◆ TASKS TO CARRY OUT:
A – In the PostgreSQL test-data answer, quote everything from "Before measuring performance" down to "in such case)".
B – Which columns does the PostgreSQL test-data answer name in its insert into messages statements?
C – Give what follows the last line of the PostgreSQL test-data answer.

◆ DOCUMENT SEGMENT:

** start **

Before measuring performance and comparing explains
from different queries it usually worth to try and mimic your production setup first or you may (and almost certainly will) get a misleading EXPLAIN path (e.g. seq scan
is used instead of index scan
on small tables as sequential will be faster than random IO in such case)
I tried to tackle it in this way:
First - generate 200K conversations within the past 30 days
insert into conversations(id, name, created_at)
select
generate_series,
'CONVERSATION_'||generate_series,
NOW() - (random() * (interval '30 days'))
from generate_series(1, 200000);
Second - generate 2M messages randomly distributed among 200K conversations
and then also intentionally created 5 more "most recent" messages for conversation with ID=999, so that the conversation 999 has to always appear on top of query result.
insert into messages(id, content, conversation_id, created_at)
select msg.id, content, conversation_id, created_at + (random() * (interval '7 days')) from (
select distinct
generate_series as id,
'Message content ' || generate_series as content,
1 + trunc(random() * 200000) as conversation_id
from generate_series(1, 2000000)
) msg
join conversations c on c.id = conversation_id;
insert into messages(id, content, conversation_id, created_at)
select
generate_series as id,
'Message content ' || generate_series as content,
999 as conversation_id,
now() + interval '7 day' + (random() * (interval '7 days'))
from generate_series(2000001, 2000006);
And now you can try and compare (now with a little bit more confidence) those EXPLAINs to see which query works better.
Assuming you added the proposed index
CREATE INDEX idx1 ON messages(conversation_id, created_at desc)

** end **

Element and text location data
** start **

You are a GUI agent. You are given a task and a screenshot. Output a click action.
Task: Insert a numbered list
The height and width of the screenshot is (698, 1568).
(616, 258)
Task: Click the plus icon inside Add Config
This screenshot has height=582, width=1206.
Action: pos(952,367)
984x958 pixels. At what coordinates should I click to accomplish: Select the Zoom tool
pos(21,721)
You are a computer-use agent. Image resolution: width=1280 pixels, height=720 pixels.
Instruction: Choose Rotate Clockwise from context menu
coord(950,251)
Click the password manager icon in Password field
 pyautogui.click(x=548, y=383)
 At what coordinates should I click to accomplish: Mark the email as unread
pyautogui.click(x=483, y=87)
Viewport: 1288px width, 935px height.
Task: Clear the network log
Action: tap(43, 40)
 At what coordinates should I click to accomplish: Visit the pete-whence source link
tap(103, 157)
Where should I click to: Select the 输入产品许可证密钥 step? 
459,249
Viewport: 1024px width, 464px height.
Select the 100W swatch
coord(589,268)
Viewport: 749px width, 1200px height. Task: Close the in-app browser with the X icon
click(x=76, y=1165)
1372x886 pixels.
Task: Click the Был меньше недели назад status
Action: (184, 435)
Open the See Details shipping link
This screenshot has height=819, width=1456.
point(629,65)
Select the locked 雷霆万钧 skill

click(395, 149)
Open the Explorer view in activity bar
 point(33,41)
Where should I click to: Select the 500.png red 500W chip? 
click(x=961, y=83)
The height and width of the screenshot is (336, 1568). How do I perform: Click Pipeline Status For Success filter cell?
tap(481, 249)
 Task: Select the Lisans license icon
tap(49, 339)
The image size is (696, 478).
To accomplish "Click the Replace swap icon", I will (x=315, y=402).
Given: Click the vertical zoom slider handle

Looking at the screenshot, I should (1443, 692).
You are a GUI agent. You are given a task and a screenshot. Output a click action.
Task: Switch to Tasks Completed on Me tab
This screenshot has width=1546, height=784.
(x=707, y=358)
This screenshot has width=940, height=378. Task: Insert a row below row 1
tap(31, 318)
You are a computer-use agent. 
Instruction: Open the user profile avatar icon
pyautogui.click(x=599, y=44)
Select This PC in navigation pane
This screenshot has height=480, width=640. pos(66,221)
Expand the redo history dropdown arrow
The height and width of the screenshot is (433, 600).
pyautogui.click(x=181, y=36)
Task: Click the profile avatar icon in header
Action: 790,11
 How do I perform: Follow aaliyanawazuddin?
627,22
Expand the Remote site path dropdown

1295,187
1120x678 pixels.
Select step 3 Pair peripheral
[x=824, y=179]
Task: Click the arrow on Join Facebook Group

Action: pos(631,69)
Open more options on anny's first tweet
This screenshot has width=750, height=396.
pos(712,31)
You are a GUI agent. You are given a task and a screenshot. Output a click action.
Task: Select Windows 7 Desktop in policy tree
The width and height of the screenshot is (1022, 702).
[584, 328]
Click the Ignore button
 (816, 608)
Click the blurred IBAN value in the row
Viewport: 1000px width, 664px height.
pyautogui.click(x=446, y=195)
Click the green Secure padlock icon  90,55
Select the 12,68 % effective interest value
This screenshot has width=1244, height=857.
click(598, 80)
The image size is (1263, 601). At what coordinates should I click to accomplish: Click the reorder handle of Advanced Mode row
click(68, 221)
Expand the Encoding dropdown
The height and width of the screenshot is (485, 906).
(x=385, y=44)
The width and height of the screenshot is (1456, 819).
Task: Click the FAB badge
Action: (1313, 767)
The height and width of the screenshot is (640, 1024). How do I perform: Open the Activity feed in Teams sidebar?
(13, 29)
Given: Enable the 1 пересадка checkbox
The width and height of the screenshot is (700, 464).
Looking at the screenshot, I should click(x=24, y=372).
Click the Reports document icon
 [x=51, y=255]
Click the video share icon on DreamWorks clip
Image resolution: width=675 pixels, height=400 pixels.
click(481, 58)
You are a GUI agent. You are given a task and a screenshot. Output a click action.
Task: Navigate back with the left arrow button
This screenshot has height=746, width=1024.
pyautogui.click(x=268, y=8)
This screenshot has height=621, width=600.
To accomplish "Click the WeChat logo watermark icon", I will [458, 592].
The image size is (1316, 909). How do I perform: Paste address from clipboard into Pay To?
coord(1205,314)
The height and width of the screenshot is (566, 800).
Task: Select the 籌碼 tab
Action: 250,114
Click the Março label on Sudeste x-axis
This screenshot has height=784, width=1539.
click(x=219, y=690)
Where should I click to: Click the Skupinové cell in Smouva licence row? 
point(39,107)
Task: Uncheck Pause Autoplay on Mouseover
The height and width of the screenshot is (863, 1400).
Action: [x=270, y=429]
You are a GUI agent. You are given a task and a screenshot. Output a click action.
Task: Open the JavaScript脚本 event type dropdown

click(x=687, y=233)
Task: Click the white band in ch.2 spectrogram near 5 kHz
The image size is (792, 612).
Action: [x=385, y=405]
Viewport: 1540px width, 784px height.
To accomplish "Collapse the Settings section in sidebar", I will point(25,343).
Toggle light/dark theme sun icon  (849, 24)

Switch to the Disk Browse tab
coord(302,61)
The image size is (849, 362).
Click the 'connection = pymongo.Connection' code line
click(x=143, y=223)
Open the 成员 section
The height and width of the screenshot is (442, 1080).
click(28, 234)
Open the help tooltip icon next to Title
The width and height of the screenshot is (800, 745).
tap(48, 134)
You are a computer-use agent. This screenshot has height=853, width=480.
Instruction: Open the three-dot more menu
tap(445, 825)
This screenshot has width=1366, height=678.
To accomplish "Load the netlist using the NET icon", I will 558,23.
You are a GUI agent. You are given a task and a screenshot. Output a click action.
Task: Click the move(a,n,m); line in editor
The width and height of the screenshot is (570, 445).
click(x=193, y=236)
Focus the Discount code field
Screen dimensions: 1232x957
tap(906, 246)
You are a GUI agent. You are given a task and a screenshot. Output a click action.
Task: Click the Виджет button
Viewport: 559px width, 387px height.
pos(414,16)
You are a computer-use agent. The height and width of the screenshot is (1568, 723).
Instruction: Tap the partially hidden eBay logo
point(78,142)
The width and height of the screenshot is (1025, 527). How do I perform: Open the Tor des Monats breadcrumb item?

** end **

◆ EXPECTED RESULTS:
A –
Before measuring performance and comparing explains
from different queries it usually worth to try and mimic your production setup first or you may (and almost certainly will) get a misleading EXPLAIN path (e.g. seq scan
is used instead of index scan
on small tables as sequential will be faster than random IO in such case)

B – id, content, conversation_id, created_at

C –
- Both @GoonerForLife and @asinkxcoswt answers are pretty good, though the result is moderate because of window function usage
with cost=250000 on average and 2 to 3 seconds execution time on my machine
- @SalmanA and @ESG answers are twice as fast even though the
lateral join
will force query planner to choose sequential scan (this is inevitable as the join
is on TRUE
, so no index could be used)
with cost ~150000 on average and 1-1.5 seconds execution time on my machine
It may not be obvious at first, but the @ElapsedSoul's answers with NOT EXISTS is quite close to ideal (though it still needs a couple of tweaks):
(1) It lacks the order by and limit:
select
conversations.id,
m.content AS last_message_content,
m.created_at AS last_message_at
from conversations,messages m
where conversations.id = m.conversation_id and not exists (
select 1 from messages n
where m.conversation_id = n.conversation_id and m.created_at < n.created_at
) order by last_message_at desc
limit 15
And (2) Since there is date-to-date comparison inside the NOT EXISTS subquery - we have to add another index on massages table
CREATE INDEX ix2 ON messages(created_at desc);
After that we should get a decent performance gain.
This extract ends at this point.